Medical Tourism - Will you gain or lose market share?

Recently our Center, in collaboration with the Minnesota Chapter of the American College of Healthcare Executives, sponsored a forum on leadership from the perspective of senior executives. Guests included Don Wegmiller and Gordon Sprenger who led the creation of the Allina health care system. When these executives were asked about emerging trends they both targeted medical tourism as a force not yet understood by most of the players in the US health care system.
Medical Tourism is alive and growing
Mr. Sprenger is now on the Joint Commission International resource board, accrediting hospitals internationally. Approximately 100 hospitals are accredited around the world with the same standards as the US. A significant growth in the number of accredited hospitals is anticipated.
Mr. Wegmiller indicated that he knows of at least six “medical tourism” companies. In the last year, 750,000 people worldwide were getting their healthcare outside of their own country.
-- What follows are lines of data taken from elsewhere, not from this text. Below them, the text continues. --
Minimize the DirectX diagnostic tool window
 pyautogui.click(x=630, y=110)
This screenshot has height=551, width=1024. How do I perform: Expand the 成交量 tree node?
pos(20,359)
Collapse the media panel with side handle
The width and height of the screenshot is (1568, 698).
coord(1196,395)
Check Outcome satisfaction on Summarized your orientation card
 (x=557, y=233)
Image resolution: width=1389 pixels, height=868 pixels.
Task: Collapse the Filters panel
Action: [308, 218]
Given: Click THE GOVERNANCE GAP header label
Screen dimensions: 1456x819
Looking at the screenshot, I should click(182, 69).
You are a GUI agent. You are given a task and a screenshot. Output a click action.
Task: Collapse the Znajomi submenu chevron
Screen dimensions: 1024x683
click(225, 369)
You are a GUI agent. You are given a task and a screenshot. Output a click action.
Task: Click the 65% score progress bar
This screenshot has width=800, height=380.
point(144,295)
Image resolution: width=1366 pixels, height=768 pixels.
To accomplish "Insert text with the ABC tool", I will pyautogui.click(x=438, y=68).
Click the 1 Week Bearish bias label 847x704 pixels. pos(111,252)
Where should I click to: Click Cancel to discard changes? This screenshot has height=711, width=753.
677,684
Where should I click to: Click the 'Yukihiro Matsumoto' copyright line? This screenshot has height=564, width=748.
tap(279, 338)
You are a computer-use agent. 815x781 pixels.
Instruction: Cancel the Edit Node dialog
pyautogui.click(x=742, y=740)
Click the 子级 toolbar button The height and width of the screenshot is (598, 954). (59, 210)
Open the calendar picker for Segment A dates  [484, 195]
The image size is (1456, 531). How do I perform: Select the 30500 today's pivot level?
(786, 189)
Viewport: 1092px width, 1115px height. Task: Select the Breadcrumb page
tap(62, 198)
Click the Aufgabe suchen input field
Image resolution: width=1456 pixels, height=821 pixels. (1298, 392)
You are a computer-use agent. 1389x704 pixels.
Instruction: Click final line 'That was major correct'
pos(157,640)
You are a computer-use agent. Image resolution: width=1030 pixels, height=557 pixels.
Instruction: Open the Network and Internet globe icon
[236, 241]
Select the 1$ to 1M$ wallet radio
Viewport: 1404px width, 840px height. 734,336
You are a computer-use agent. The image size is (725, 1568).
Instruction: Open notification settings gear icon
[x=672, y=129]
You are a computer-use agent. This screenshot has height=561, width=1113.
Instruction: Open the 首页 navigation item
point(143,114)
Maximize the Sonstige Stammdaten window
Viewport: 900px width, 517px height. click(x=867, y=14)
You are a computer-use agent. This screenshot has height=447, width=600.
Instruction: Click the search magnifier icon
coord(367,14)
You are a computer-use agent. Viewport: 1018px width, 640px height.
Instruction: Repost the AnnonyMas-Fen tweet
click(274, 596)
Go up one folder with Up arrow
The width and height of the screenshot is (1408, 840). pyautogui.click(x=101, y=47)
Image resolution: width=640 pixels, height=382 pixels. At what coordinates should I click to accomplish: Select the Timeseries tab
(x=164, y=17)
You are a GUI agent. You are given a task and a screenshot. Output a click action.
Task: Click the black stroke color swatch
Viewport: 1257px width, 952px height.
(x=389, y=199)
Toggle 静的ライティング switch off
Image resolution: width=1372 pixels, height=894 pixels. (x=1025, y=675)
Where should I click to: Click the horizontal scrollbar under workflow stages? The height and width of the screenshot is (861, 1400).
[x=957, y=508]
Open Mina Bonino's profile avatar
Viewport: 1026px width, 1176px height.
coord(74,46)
He is also aware of a new company that contracts with an employer’s insurance broker for overseas medical services. 50% of the money that the employee saves by getting their healthcare overseas is put into their health savings account and the remainder is refunded to the company.
Both leaders stressed that we should not consider medical tourism a “fad.” Many other companies in the US have been impacted by global competition and healthcare is not immune.
Six million medical tourists in 2010
The Deloitte Center for Health Solutions recently released a study on medical tourism which indicated 2 in 5 individuals in the US were interested in pursuing care abroad if the quality were comparable and the cost 50% or less. They project the number of medical tourists traveling abroad (outbound tourists) to be 6 million in 2010. Deloitte also compared the price of 15 common procedures and found the US weighted average inpatient price to be $10,629 and the average oversees price a startling $1,410.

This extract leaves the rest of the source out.